# Thread: csc-1x in terms of tan-1

1. ## csc-1x in terms of tan-1

Problem is csc-1x in terms of tan-1. And i cant really get a grip of it.
Tried it in two ways which are both wrong.
First attempt csc-1(x)=tan-1(y)=z
Thus csc(z)=x=1/sin(z) and sin(z)=1/x
tan(z)=y=sin(z)/cos(z)=sin(z)/(1-sin^2(z))^1/2) At this point i think it all gets messed up. substituting in the values for sinz=1/x gives me
y=1/((x^2-1))^1/2.
Thus tan^-1(1/((x^2-1))^1/2)=csc-1(x)=z. Which is incorrect.
And when things get wrong you try other things so here is my other attempt
csc-1(x)=sin-1(1/x)=pi/2 - cos-1(1/x))=tan-1(y)=z. Thus
csc(z)=1/sin(z)=1/(pi/2 - cos(z))=x
And tan(z)=y=sin(z)/cos(z). Substituting the values gives me y=2/(pi*x - 2). Performing the inverse and I end up with tan-1(2/(pi*x - 2))=z=csc-1(x).
Again the solution is wrong.

Correct solution is pi/2sgnx tan-1((x^2-1)^1/2)

And i dont know how to get there. Thankful if anyone can point out where im thinking wrong so I can correct it for future problems.
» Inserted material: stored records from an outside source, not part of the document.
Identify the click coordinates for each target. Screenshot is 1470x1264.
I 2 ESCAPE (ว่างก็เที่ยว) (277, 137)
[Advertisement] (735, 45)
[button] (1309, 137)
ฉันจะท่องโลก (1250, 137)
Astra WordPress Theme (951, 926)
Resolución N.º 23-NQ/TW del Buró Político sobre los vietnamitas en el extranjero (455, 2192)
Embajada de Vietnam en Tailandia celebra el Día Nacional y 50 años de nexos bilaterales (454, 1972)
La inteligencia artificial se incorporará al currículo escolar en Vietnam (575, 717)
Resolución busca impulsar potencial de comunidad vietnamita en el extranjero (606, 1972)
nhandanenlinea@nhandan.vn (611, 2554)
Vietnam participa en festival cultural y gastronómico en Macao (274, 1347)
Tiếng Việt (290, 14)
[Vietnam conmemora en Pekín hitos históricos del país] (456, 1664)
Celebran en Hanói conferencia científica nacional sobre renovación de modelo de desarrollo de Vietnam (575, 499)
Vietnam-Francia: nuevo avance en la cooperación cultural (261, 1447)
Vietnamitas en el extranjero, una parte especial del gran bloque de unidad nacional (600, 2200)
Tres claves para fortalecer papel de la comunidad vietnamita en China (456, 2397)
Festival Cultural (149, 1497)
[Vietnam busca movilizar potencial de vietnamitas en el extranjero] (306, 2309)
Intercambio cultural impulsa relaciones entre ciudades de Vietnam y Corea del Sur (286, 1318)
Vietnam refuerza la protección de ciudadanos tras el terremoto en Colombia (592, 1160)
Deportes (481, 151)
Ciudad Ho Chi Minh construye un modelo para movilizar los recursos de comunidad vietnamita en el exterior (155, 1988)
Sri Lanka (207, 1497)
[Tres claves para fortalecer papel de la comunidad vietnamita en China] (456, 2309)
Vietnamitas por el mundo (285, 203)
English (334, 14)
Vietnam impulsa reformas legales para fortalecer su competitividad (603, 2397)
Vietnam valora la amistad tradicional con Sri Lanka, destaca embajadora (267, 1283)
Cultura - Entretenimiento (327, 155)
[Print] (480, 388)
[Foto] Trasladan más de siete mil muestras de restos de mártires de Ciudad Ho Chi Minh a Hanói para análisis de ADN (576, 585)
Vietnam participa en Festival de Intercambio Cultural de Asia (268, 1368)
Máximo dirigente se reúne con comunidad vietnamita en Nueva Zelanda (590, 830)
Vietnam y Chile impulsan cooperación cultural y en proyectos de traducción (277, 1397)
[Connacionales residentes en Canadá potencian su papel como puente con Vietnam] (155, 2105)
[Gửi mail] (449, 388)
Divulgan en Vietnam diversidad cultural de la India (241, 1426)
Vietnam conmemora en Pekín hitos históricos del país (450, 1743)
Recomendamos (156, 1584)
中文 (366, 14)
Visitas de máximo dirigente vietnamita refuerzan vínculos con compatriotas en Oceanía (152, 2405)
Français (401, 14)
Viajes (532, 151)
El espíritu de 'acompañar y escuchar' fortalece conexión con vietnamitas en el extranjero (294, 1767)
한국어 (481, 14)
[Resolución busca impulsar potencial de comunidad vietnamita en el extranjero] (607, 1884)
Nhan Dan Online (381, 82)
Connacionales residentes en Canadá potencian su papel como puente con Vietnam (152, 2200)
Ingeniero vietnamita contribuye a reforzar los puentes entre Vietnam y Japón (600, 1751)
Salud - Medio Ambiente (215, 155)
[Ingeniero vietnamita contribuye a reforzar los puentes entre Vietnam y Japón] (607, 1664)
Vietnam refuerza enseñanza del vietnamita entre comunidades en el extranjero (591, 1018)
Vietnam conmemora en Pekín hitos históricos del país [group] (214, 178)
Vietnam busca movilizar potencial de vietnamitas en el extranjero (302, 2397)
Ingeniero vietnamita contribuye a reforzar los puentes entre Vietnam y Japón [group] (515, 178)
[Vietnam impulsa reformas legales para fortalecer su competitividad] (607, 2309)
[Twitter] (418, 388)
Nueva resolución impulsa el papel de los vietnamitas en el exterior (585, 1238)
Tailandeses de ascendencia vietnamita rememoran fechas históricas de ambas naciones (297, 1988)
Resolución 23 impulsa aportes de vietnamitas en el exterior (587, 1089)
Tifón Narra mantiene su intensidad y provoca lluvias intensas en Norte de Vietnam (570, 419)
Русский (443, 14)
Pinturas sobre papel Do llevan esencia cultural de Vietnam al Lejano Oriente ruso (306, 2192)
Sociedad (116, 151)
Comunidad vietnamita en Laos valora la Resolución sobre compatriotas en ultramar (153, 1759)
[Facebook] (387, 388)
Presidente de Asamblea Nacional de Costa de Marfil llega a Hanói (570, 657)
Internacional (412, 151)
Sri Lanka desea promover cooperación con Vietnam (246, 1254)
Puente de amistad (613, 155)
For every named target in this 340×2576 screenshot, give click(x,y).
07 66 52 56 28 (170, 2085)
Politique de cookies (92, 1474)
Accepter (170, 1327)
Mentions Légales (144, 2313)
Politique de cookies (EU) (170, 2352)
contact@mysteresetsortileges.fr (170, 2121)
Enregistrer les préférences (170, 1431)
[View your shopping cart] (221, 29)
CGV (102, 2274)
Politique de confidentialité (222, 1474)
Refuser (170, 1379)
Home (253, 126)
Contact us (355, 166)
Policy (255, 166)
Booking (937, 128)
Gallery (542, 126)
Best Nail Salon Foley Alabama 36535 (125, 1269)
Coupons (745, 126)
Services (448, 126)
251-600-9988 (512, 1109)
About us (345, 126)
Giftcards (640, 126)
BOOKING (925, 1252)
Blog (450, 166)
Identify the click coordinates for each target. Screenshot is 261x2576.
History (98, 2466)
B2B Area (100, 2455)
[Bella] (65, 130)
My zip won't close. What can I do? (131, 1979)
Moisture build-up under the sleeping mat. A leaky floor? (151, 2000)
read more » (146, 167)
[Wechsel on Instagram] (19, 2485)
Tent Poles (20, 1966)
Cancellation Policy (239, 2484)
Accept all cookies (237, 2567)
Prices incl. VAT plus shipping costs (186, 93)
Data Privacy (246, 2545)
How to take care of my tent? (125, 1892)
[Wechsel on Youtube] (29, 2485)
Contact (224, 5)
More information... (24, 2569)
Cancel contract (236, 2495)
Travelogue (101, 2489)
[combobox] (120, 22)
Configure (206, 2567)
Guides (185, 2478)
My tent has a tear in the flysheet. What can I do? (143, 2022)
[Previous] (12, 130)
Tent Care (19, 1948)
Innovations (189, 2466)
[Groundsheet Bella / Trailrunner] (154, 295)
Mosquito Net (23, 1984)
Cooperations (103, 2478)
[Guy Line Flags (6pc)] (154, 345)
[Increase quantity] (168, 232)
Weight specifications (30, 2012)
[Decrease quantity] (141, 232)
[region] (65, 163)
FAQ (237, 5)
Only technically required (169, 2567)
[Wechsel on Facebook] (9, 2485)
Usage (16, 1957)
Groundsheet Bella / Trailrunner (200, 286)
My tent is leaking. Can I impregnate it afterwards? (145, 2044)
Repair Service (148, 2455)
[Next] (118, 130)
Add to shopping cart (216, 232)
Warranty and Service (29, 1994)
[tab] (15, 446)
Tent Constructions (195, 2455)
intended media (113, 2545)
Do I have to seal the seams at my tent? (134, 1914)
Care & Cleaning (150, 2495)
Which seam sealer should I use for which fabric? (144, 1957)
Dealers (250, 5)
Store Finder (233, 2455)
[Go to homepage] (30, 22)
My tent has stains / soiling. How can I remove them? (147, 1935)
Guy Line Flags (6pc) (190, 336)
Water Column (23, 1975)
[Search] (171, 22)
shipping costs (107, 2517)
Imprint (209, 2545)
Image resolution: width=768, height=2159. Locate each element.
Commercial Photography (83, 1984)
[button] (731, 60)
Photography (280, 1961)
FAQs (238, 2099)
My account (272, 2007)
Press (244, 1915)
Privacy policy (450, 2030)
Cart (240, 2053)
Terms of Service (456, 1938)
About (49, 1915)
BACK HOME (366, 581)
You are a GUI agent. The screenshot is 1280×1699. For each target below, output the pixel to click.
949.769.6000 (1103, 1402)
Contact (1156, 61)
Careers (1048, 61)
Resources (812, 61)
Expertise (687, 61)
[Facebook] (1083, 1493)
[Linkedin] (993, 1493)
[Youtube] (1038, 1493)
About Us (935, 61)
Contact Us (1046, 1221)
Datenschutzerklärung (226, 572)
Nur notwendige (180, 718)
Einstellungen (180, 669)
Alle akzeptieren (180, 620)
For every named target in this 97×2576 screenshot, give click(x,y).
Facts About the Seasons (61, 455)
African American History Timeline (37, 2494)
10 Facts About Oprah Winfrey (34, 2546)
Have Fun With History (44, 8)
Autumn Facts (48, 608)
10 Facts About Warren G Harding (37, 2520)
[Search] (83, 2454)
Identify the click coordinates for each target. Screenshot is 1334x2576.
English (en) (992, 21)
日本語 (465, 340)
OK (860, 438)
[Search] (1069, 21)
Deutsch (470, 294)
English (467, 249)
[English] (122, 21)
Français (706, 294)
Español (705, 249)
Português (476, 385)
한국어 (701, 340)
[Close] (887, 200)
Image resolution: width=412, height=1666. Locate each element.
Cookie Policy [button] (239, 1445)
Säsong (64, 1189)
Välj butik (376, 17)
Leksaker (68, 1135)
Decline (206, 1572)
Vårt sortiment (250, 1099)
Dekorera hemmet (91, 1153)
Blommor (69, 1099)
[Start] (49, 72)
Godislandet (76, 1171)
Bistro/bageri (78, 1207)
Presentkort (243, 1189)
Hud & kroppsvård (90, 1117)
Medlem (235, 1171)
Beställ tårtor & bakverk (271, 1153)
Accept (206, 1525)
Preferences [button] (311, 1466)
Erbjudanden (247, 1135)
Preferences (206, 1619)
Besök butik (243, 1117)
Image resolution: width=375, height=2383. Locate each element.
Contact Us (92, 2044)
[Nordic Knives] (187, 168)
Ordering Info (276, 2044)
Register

2. If $\displaystyle 0\le \theta\le \pi/2$ then imagine a right triangle having one angle $\displaystyle \theta$, the leg opposite that side x and the hypotenuse 1. Then $\displaystyle csc(\theta)= x/1= x$ or $\displaystyle csc^{-1}(x)= \theta$. By the Pythagorean theorem, the side opposite angle $\displaystyle \theta$ has length $\displaystyle (1- x^2)^{1/2}$. Now $\displaystyle tan(\theta)= tan(csc^{-1}(x))= \frac{(1- x^2)^{1/2}}{x}$ so that $\displaystyle csc^{-1}(x)= tan^{-1}\left(\frac{(1- x^2)^{1/2}}{x}\right)$. The "$\displaystyle \frac{\pi}{2}- sgn(x )( )$" is for angles in other quadrants.

3. Hello, Zamzen!

I don't understand their answer . . .

$\displaystyle \text{Problem: \:write }\csc^{\text{-}1}x\text{ in terms of }\tan^{\text{-}1}x.$

$\displaystyle \text{Correct solution: }\:\dfrac{\pi}{2} - \text{sgn}\,x\,\tan^{\text{-}1}\!\left(\dfrac{1}{\sqrt{x^2-1}}\right)$ .??

$\displaystyle \text{Let: }\:\theta \:=\:\csc^{\text{-}1}x \quad\Rightarrow\quad \csc\theta \:=\:\dfrac{x}{1} \:=\:\dfrac{hyp}{opp}$

$\displaystyle \,\theta$ is in a right triangle with: $\displaystyle opp = 1,\;hyp = x$
. . Pythagorus says: .$\displaystyle adj = \sqrt{x^2-1}$

$\displaystyle \text{Then: }\:\tan\theta \;=\;\dfrac{opp}{adj} \;=\;\dfrac{1}{\sqrt{x^2-1}}$

. . $\displaystyle \text{Hence: }\;\theta \;=\;\tan^{-1}\!\left(\dfrac{1}{\sqrt{x^2-1}}\right)$

$\displaystyle \text{Therefore: }\;\csc^{\text{-}1}x \;=\;\tan^{\text{-}1}\!\left(\dfrac{1}{\sqrt{x^2-1}}\right)$

4. I think you are both wrong, but I am thankful for youre efforts. I plugged it in on graphing calculator and the results you gave me do not overlap with csc-1(x).
And when i compared the solution in the book, its graph did not overlap either. I managed to find the solution which I think is correct since it overlaps with csc-1(x).
csc-1(x)=z
Thus csc(z)=x
1+1/tan^2(z)=csc^2(z)
Thus (1+1/tan^2(z))^1/2=csc(z)=x
squaring both sides and cross multiplying and i get 1/(x^2-1)=tan^2(z)
square root of both sides and +-1/(x^2-1)^1/2=tan(z). Thus tan-1(sgn(x)/(x^2-1)^1/2)=z=csc-1(x)=
sgn(x)tan-1(1/(x^2-1)^1/2).
This one overlaps with the csc-1(x) graph.